### Data to process:
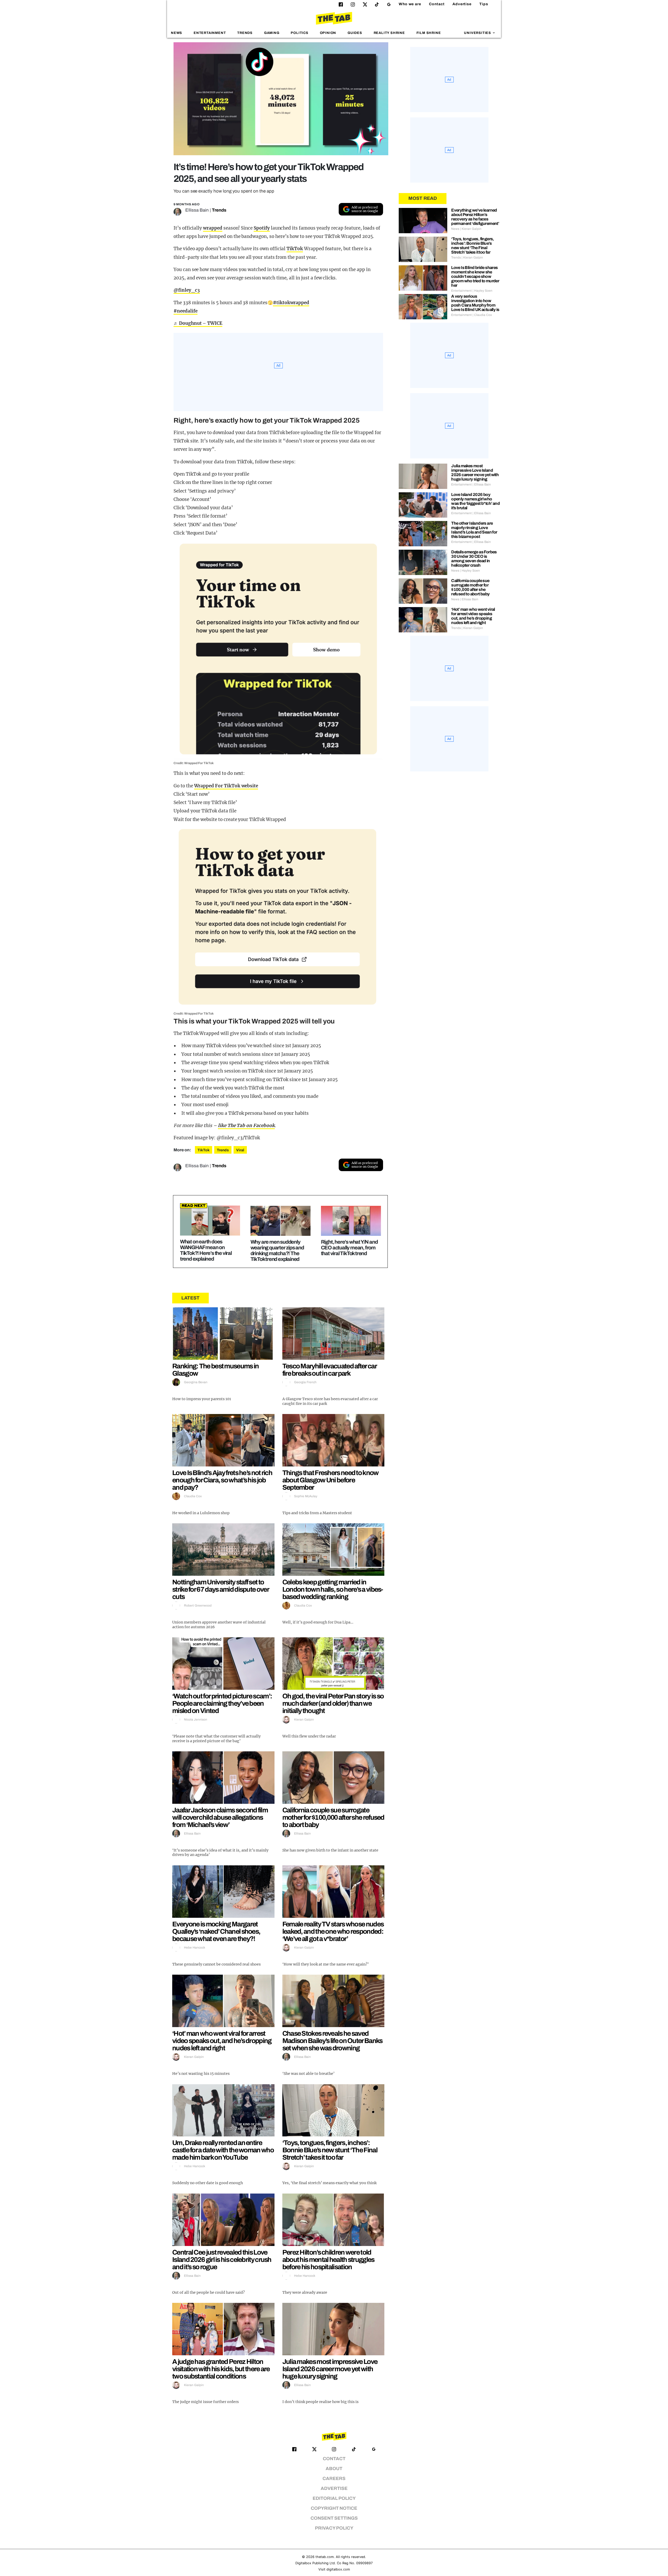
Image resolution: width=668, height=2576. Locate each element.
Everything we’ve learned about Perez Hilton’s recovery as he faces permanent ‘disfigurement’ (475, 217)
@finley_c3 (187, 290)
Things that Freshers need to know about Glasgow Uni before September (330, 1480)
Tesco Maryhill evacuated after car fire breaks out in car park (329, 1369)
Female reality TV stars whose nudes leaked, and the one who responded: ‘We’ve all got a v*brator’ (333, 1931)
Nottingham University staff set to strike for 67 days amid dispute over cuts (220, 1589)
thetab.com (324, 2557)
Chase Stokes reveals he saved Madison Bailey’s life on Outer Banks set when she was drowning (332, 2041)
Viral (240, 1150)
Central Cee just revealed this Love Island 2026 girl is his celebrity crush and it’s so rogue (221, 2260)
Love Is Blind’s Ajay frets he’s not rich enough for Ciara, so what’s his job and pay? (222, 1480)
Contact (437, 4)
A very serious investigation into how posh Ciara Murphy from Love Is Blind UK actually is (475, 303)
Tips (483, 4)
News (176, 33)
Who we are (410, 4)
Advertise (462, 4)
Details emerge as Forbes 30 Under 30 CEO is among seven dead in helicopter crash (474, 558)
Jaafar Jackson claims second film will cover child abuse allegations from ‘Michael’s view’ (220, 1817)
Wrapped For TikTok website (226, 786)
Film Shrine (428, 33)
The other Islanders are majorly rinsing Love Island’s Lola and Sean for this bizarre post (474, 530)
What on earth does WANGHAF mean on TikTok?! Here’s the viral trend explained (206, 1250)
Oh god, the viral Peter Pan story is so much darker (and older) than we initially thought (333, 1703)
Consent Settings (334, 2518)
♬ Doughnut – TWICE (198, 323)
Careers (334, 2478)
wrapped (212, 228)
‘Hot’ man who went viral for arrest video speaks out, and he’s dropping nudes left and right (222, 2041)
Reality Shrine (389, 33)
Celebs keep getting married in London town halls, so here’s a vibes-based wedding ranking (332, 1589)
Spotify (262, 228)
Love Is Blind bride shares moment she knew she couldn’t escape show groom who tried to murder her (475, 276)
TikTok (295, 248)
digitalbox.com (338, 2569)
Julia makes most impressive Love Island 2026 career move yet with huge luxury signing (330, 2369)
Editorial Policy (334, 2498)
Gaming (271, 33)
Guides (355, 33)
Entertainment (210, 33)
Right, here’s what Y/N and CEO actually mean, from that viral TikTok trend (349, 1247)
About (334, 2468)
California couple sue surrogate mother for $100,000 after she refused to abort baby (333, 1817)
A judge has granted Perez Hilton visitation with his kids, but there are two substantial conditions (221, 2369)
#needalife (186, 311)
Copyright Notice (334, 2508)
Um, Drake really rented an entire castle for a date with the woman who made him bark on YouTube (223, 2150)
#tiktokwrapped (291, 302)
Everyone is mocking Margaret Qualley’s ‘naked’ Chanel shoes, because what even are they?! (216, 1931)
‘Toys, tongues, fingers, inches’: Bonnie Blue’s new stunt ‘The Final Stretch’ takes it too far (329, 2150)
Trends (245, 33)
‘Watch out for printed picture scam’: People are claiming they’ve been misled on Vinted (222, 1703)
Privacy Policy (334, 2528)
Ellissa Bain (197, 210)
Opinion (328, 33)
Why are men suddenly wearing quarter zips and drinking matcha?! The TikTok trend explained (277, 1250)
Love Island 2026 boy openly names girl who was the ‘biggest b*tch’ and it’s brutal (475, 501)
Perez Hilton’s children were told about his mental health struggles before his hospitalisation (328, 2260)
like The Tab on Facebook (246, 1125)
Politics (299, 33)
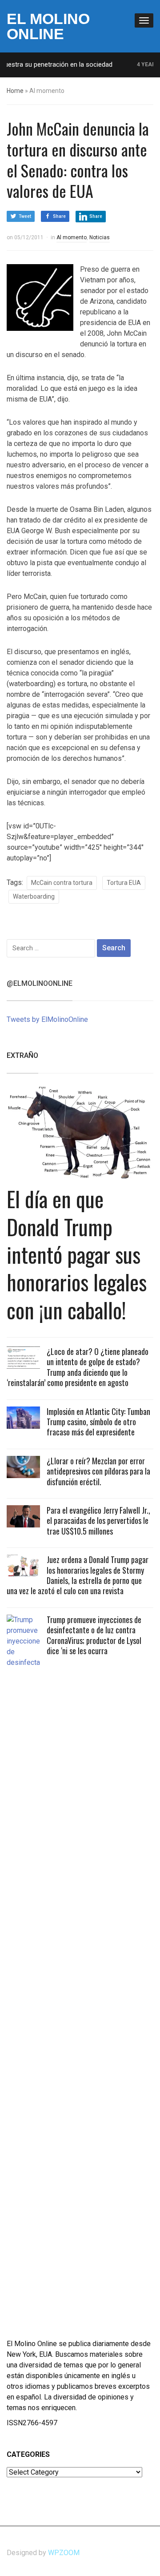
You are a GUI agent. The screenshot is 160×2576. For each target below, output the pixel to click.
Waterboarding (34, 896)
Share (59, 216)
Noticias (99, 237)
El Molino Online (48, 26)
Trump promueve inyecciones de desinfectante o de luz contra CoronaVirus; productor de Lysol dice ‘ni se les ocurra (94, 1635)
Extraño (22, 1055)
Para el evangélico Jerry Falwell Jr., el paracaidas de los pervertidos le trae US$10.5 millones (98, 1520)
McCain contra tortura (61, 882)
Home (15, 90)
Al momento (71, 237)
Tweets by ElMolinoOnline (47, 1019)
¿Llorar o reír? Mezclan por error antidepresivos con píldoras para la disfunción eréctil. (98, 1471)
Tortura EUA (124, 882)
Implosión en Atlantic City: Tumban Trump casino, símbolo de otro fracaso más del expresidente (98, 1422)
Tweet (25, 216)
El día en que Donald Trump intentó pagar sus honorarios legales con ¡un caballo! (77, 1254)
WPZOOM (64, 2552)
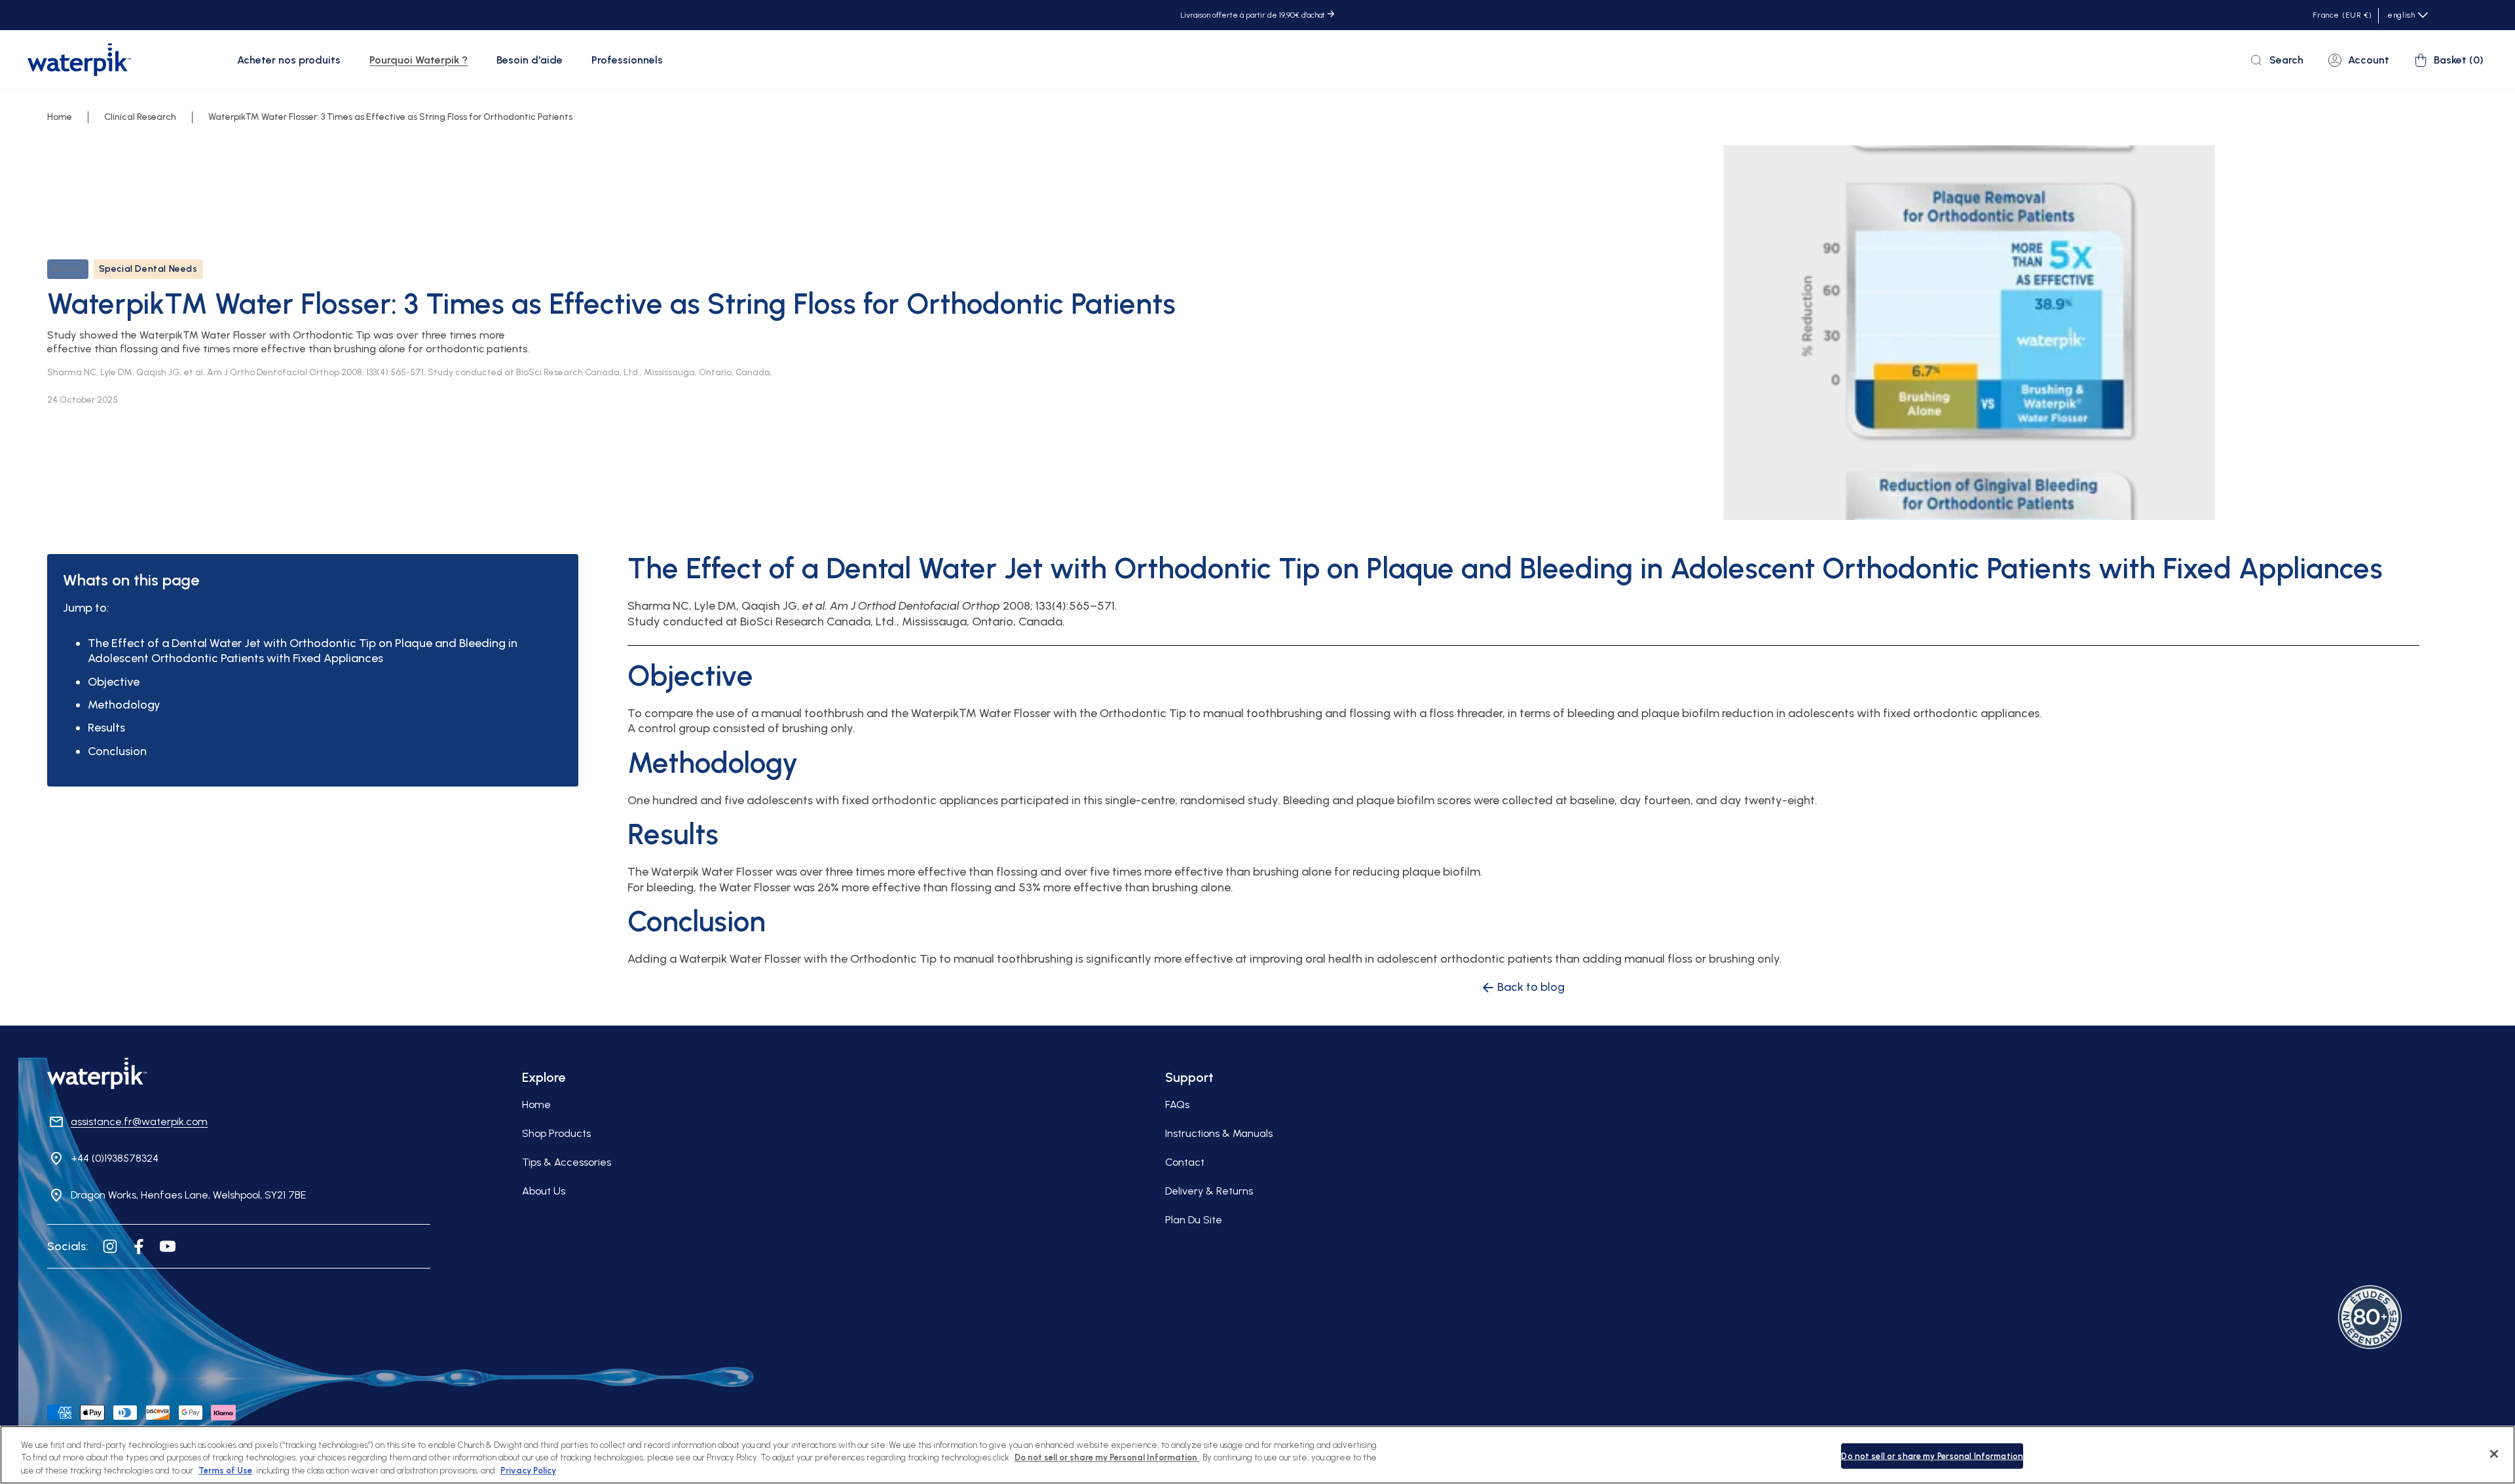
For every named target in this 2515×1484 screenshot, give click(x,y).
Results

### Task instructions:
Among the entries above, find the line with "Careers (334, 2478)" and the line with "Spotify (262, 228)"; give again exactly these two lines and all lines between them.

### Exercise solution:
Careers (334, 2478)
wrapped (212, 228)
‘Hot’ man who went viral for arrest video speaks out, and he’s dropping nudes left and right (222, 2041)
Reality Shrine (389, 33)
Celebs keep getting married in London town halls, so here’s a vibes-based wedding ranking (332, 1589)
Spotify (262, 228)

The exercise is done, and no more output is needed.